Dyslipidemia remains a major modifiable contributor to China's cardiovascular disease (CVD) burden, yet large-scale evidence on risk-stratified management gaps is lacking. In this nationwide study across 1,785 hospitals in 28 Chinese provinces, 604,250 outpatients with dyslipidemia were enrolled. We analyzed lipid levels, quantified control rate among treated population and rates of requiring lipid-lowering therapy (LLT) among untreated population across regions, socioeconomic status, and demographic groups. Total cholesterol (TC) and low-density lipoprotein cholesterol (LDL-C) levels were higher among females, middle-aged individuals, and individuals with obesity. LDL-C levels were also higher among urban residents, while TC showed no significant urban-rural difference. Triglyceride (TG) levels were higher in males, middle-aged individuals, individuals with obesity, and rural residents. Among treated population, LDL-C/non-HDL-C control rates reached 95% in low-risk, 70-90% in moderate-risk, 40-50% in high-risk, and 5-15% in very-high-risk groups. Among untreated population, rates of requiring LLT reached about 20% in the low-risk group and over 70% in moderate- and high-risk groups.

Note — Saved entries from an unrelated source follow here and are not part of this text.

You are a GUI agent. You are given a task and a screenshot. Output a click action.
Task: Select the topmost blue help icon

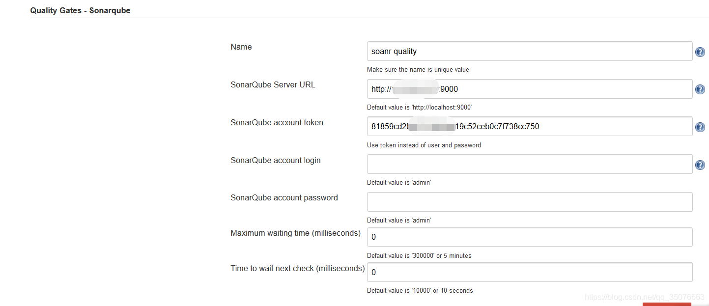tap(700, 52)
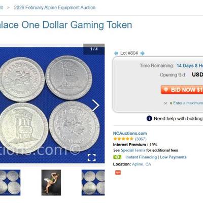Advance to next photo with chevron
203x203 pixels.
95,105
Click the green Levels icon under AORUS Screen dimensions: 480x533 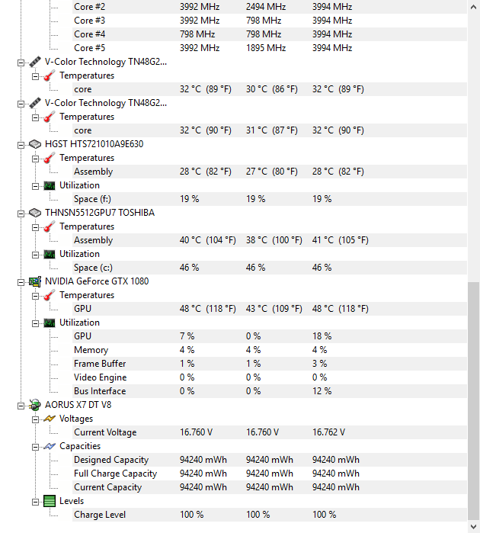click(50, 501)
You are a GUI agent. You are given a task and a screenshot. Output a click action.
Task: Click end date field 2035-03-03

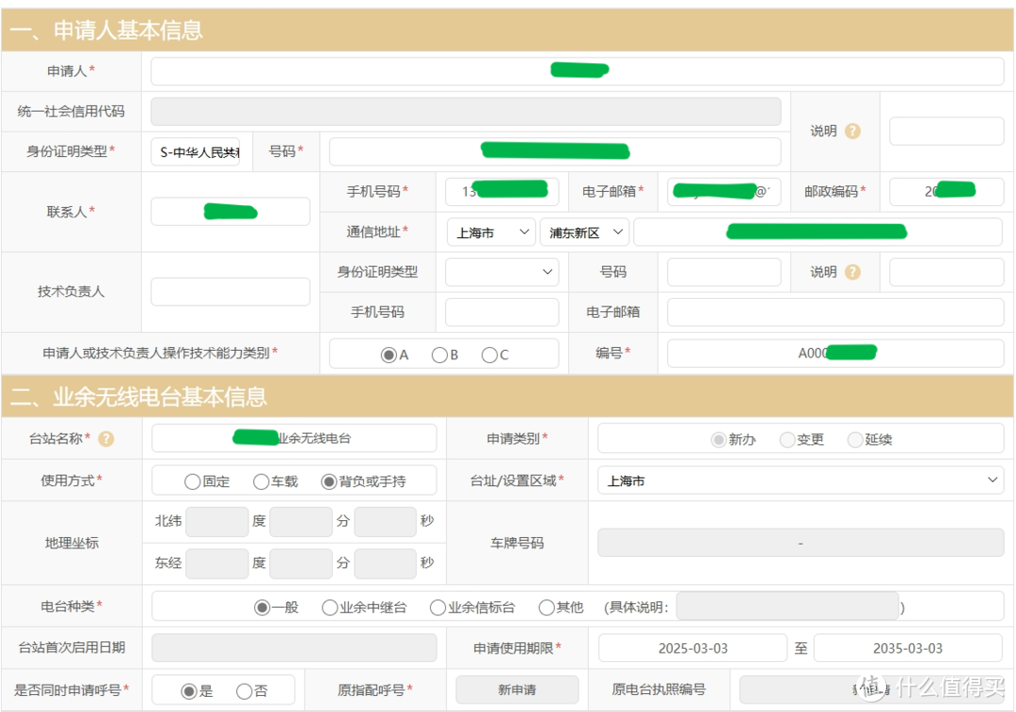tap(907, 648)
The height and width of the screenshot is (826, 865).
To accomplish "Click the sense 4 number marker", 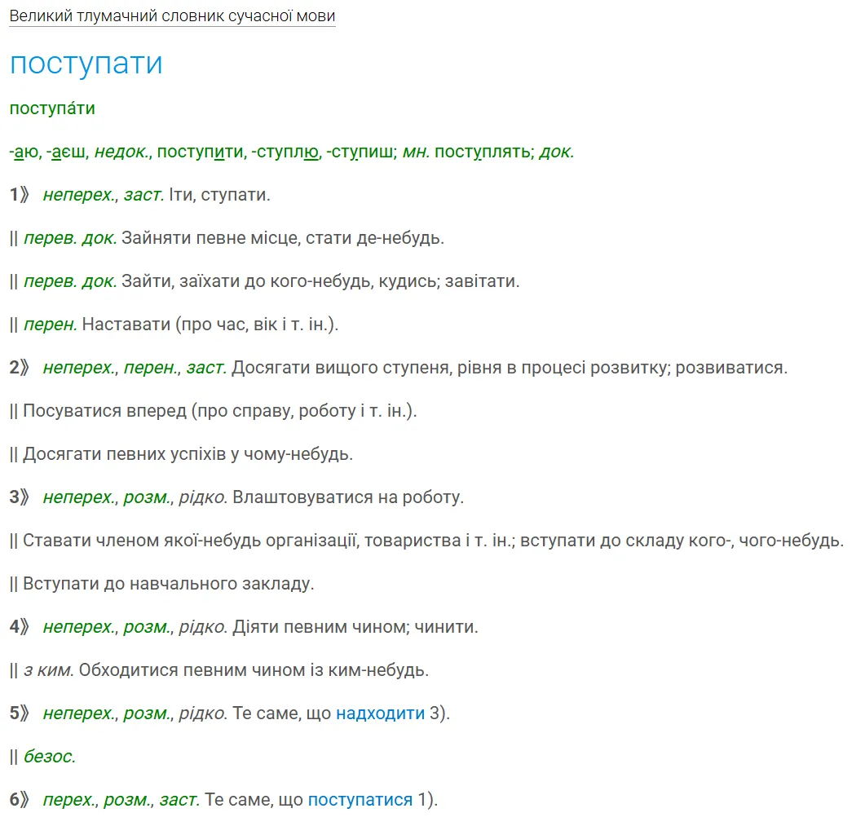I will (20, 627).
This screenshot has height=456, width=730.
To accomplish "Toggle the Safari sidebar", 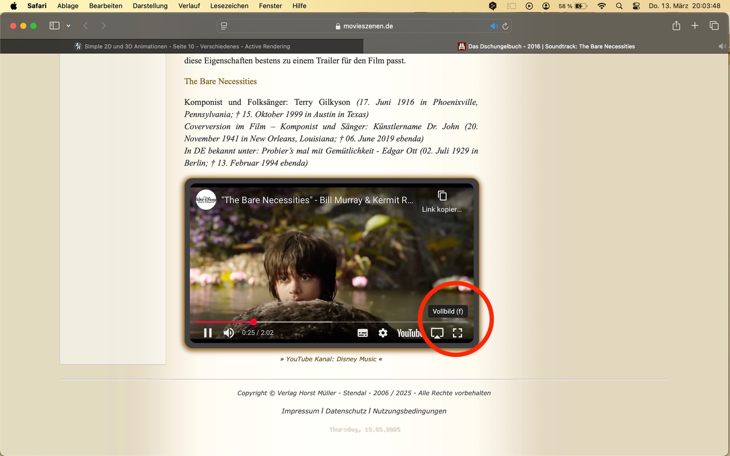I will (x=54, y=26).
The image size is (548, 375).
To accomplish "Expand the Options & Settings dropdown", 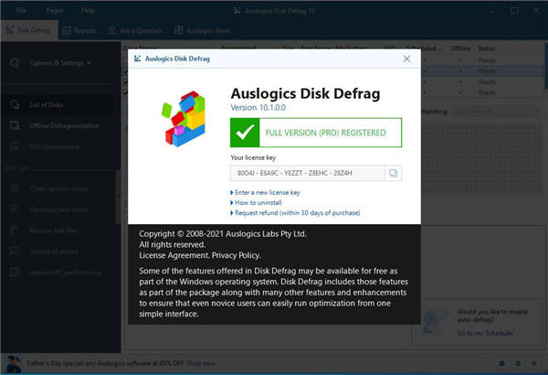I will 55,63.
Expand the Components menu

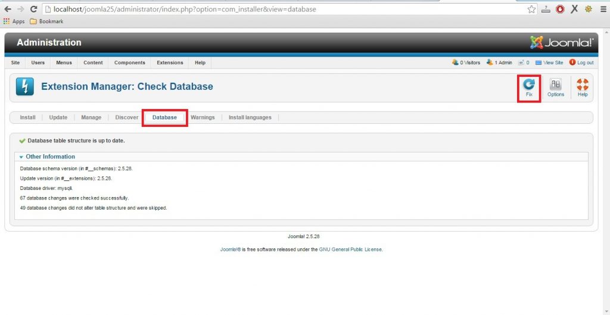pyautogui.click(x=129, y=63)
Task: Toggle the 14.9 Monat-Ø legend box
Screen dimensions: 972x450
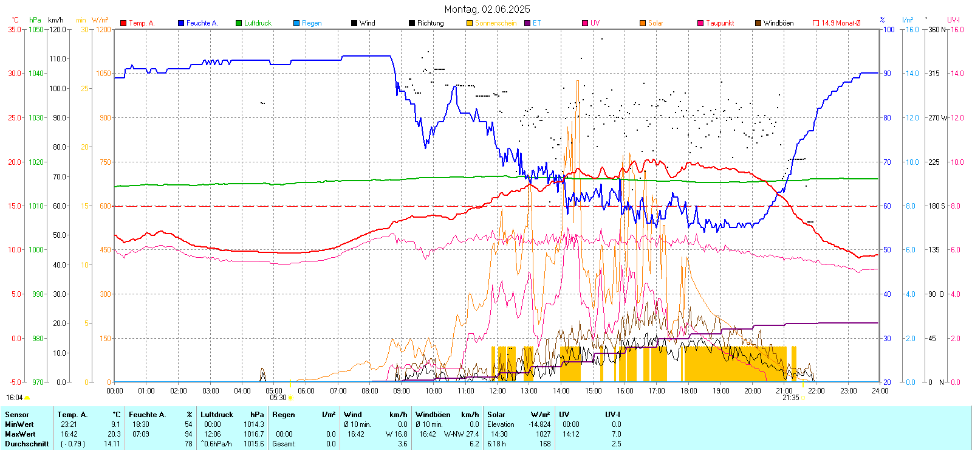Action: 816,23
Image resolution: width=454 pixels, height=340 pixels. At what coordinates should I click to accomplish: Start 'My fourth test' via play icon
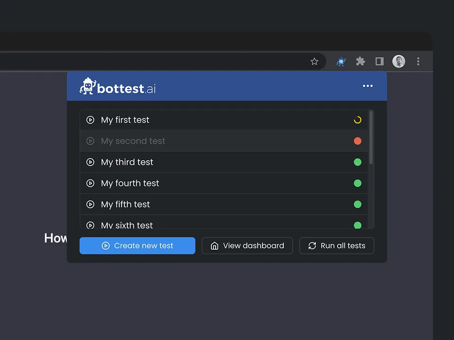tap(90, 183)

After adjusting for covariates, males, older individuals, smokers, patients with hypertension or type 2 diabetes mellitus, as well as those in rural and low-gross-domestic-product areas were associated with lower lipid control rates and higher treatment needs. Our findings highlight the urgent need for risk-stratified lipid management in primary care, improved access to LLT, and policies addressing regional and socioeconomic disparities to enhance lipid control and reduce CVD burden in China. Lessons from China can inform global strategies to improve lipid management and reduce the CVD burden.